##### GIVEN RECORDS
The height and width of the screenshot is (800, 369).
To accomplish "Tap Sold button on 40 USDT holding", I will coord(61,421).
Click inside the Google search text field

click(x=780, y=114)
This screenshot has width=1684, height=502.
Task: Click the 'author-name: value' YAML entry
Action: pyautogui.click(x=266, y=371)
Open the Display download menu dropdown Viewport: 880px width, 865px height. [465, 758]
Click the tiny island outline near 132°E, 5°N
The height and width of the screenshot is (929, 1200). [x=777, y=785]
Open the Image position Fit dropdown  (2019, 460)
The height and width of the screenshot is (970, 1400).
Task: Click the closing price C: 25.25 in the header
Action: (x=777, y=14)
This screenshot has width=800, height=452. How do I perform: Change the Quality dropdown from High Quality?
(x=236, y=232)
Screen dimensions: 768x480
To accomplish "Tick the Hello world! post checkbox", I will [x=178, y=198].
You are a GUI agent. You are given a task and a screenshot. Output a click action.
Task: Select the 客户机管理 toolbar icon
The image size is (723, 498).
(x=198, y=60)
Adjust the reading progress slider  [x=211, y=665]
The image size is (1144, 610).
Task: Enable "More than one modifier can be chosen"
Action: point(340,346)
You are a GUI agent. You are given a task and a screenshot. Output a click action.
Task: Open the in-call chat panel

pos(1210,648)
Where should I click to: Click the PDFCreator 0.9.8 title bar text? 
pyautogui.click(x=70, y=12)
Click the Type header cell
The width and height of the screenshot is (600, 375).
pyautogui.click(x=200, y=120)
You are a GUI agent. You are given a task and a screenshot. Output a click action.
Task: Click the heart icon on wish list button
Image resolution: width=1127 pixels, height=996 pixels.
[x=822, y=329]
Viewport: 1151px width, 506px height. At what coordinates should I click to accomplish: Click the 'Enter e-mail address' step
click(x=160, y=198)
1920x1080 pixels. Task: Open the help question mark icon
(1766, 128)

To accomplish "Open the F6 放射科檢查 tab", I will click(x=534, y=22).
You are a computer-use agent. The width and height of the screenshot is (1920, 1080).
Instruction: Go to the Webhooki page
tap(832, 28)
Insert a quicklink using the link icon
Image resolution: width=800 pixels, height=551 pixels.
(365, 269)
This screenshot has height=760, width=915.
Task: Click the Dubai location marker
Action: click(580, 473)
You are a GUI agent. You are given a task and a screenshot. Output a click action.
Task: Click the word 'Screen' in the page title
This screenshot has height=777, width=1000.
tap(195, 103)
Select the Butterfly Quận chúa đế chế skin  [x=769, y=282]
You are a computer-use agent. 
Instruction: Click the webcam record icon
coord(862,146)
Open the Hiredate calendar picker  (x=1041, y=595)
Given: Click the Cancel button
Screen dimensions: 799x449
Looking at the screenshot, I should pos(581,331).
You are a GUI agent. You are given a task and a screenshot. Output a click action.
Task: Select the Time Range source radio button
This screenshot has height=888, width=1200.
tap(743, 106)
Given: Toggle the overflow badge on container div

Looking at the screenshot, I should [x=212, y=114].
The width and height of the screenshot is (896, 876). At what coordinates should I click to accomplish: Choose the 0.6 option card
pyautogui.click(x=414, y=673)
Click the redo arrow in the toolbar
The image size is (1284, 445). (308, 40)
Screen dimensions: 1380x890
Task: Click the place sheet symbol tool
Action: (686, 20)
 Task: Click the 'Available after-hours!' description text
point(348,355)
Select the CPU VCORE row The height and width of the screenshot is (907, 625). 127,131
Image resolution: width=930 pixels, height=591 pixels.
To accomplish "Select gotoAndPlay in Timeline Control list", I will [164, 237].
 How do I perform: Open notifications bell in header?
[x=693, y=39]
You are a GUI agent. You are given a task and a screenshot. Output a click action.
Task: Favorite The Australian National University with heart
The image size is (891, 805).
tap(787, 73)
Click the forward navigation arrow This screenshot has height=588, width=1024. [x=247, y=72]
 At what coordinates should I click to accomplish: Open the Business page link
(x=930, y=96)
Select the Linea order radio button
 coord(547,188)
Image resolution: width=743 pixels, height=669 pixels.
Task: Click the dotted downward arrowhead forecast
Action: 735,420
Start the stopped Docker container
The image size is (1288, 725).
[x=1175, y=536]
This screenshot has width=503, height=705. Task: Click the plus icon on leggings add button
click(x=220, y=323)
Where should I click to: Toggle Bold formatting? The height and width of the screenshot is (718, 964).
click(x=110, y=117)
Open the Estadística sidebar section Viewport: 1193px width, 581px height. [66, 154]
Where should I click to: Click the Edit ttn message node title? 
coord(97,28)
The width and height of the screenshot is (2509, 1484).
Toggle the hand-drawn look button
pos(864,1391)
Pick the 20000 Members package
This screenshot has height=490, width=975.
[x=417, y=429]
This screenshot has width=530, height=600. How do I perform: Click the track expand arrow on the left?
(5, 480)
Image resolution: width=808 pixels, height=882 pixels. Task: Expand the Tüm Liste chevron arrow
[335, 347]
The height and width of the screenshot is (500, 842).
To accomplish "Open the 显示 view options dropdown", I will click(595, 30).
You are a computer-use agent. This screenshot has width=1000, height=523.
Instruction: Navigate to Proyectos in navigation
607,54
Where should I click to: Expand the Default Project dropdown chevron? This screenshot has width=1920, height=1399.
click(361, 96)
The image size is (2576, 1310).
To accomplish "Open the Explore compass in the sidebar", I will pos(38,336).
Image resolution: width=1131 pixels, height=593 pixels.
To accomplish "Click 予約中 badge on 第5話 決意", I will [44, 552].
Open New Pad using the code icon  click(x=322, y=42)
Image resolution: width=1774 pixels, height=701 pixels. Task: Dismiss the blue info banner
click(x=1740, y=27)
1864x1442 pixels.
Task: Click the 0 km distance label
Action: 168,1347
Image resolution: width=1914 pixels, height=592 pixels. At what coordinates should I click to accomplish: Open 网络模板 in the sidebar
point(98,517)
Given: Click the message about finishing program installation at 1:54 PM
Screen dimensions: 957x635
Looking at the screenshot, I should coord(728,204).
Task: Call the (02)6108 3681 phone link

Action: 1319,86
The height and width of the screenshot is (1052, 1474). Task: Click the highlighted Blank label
##########
WHAT YOU HAVE TO DO:
Please edit the lines above so that every "GUI agent" becomes "UI assistant", with everything else left unchanged.

THE COMPLETED TASK:
The height and width of the screenshot is (800, 369).
To accomplish "Tap Sold button on 40 USDT holding", I will coord(61,421).
Click inside the Google search text field

click(x=780, y=114)
This screenshot has width=1684, height=502.
Task: Click the 'author-name: value' YAML entry
Action: pyautogui.click(x=266, y=371)
Open the Display download menu dropdown Viewport: 880px width, 865px height. [465, 758]
Click the tiny island outline near 132°E, 5°N
The height and width of the screenshot is (929, 1200). [x=777, y=785]
Open the Image position Fit dropdown  (2019, 460)
The height and width of the screenshot is (970, 1400).
Task: Click the closing price C: 25.25 in the header
Action: (x=777, y=14)
This screenshot has width=800, height=452. How do I perform: Change the Quality dropdown from High Quality?
(x=236, y=232)
Screen dimensions: 768x480
To accomplish "Tick the Hello world! post checkbox", I will [x=178, y=198].
You are a UI assistant. You are given a task and a screenshot. Output a click action.
Task: Select the 客户机管理 toolbar icon
The image size is (723, 498).
(x=198, y=60)
Adjust the reading progress slider  [x=211, y=665]
The image size is (1144, 610).
Task: Enable "More than one modifier can be chosen"
Action: point(340,346)
You are a UI assistant. You are given a task and a screenshot. Output a click action.
Task: Open the in-call chat panel

pos(1210,648)
Where should I click to: Click the PDFCreator 0.9.8 title bar text? 
pyautogui.click(x=70, y=12)
Click the Type header cell
The width and height of the screenshot is (600, 375).
pyautogui.click(x=200, y=120)
You are a UI assistant. You are given a task and a screenshot. Output a click action.
Task: Click the heart icon on wish list button
Image resolution: width=1127 pixels, height=996 pixels.
[x=822, y=329]
Viewport: 1151px width, 506px height. At what coordinates should I click to accomplish: Click the 'Enter e-mail address' step
click(x=160, y=198)
1920x1080 pixels. Task: Open the help question mark icon
(1766, 128)

To accomplish "Open the F6 放射科檢查 tab", I will click(x=534, y=22).
You are a computer-use agent. The width and height of the screenshot is (1920, 1080).
Instruction: Go to the Webhooki page
tap(832, 28)
Insert a quicklink using the link icon
Image resolution: width=800 pixels, height=551 pixels.
(365, 269)
This screenshot has height=760, width=915.
Task: Click the Dubai location marker
Action: click(580, 473)
You are a UI assistant. You are given a task and a screenshot. Output a click action.
Task: Click the word 'Screen' in the page title
This screenshot has height=777, width=1000.
tap(195, 103)
Select the Butterfly Quận chúa đế chế skin  [x=769, y=282]
You are a computer-use agent. 
Instruction: Click the webcam record icon
coord(862,146)
Open the Hiredate calendar picker  (x=1041, y=595)
Given: Click the Cancel button
Screen dimensions: 799x449
Looking at the screenshot, I should pos(581,331).
You are a UI assistant. You are given a task and a screenshot. Output a click action.
Task: Select the Time Range source radio button
This screenshot has height=888, width=1200.
tap(743, 106)
Given: Toggle the overflow badge on container div

Looking at the screenshot, I should [x=212, y=114].
The width and height of the screenshot is (896, 876). At what coordinates should I click to accomplish: Choose the 0.6 option card
pyautogui.click(x=414, y=673)
Click the redo arrow in the toolbar
The image size is (1284, 445). (308, 40)
Screen dimensions: 1380x890
Task: Click the place sheet symbol tool
Action: (686, 20)
 Task: Click the 'Available after-hours!' description text
point(348,355)
Select the CPU VCORE row The height and width of the screenshot is (907, 625). 127,131
Image resolution: width=930 pixels, height=591 pixels.
To accomplish "Select gotoAndPlay in Timeline Control list", I will [164, 237].
 How do I perform: Open notifications bell in header?
[x=693, y=39]
You are a UI assistant. You are given a task and a screenshot. Output a click action.
Task: Favorite The Australian National University with heart
The image size is (891, 805).
tap(787, 73)
Click the forward navigation arrow This screenshot has height=588, width=1024. [x=247, y=72]
 At what coordinates should I click to accomplish: Open the Business page link
(x=930, y=96)
Select the Linea order radio button
 coord(547,188)
Image resolution: width=743 pixels, height=669 pixels.
Task: Click the dotted downward arrowhead forecast
Action: 735,420
Start the stopped Docker container
The image size is (1288, 725).
[x=1175, y=536]
This screenshot has width=503, height=705. Task: Click the plus icon on leggings add button
click(x=220, y=323)
Where should I click to: Toggle Bold formatting? The height and width of the screenshot is (718, 964).
click(x=110, y=117)
Open the Estadística sidebar section Viewport: 1193px width, 581px height. [66, 154]
Where should I click to: Click the Edit ttn message node title? 
coord(97,28)
The width and height of the screenshot is (2509, 1484).
Toggle the hand-drawn look button
pos(864,1391)
Pick the 20000 Members package
This screenshot has height=490, width=975.
[x=417, y=429]
This screenshot has width=530, height=600. How do I perform: Click the track expand arrow on the left?
(5, 480)
Image resolution: width=808 pixels, height=882 pixels. Task: Expand the Tüm Liste chevron arrow
[335, 347]
The height and width of the screenshot is (500, 842).
To accomplish "Open the 显示 view options dropdown", I will click(595, 30).
You are a computer-use agent. This screenshot has width=1000, height=523.
Instruction: Navigate to Proyectos in navigation
607,54
Where should I click to: Expand the Default Project dropdown chevron? This screenshot has width=1920, height=1399.
click(361, 96)
The image size is (2576, 1310).
To accomplish "Open the Explore compass in the sidebar", I will pos(38,336).
Image resolution: width=1131 pixels, height=593 pixels.
To accomplish "Click 予約中 badge on 第5話 決意", I will [44, 552].
Open New Pad using the code icon  click(x=322, y=42)
Image resolution: width=1774 pixels, height=701 pixels. Task: Dismiss the blue info banner
click(x=1740, y=27)
1864x1442 pixels.
Task: Click the 0 km distance label
Action: 168,1347
Image resolution: width=1914 pixels, height=592 pixels. At what coordinates should I click to accomplish: Open 网络模板 in the sidebar
point(98,517)
Given: Click the message about finishing program installation at 1:54 PM
Screen dimensions: 957x635
Looking at the screenshot, I should coord(728,204).
Task: Call the (02)6108 3681 phone link

Action: 1319,86
The height and width of the screenshot is (1052, 1474). Task: Click the highlighted Blank label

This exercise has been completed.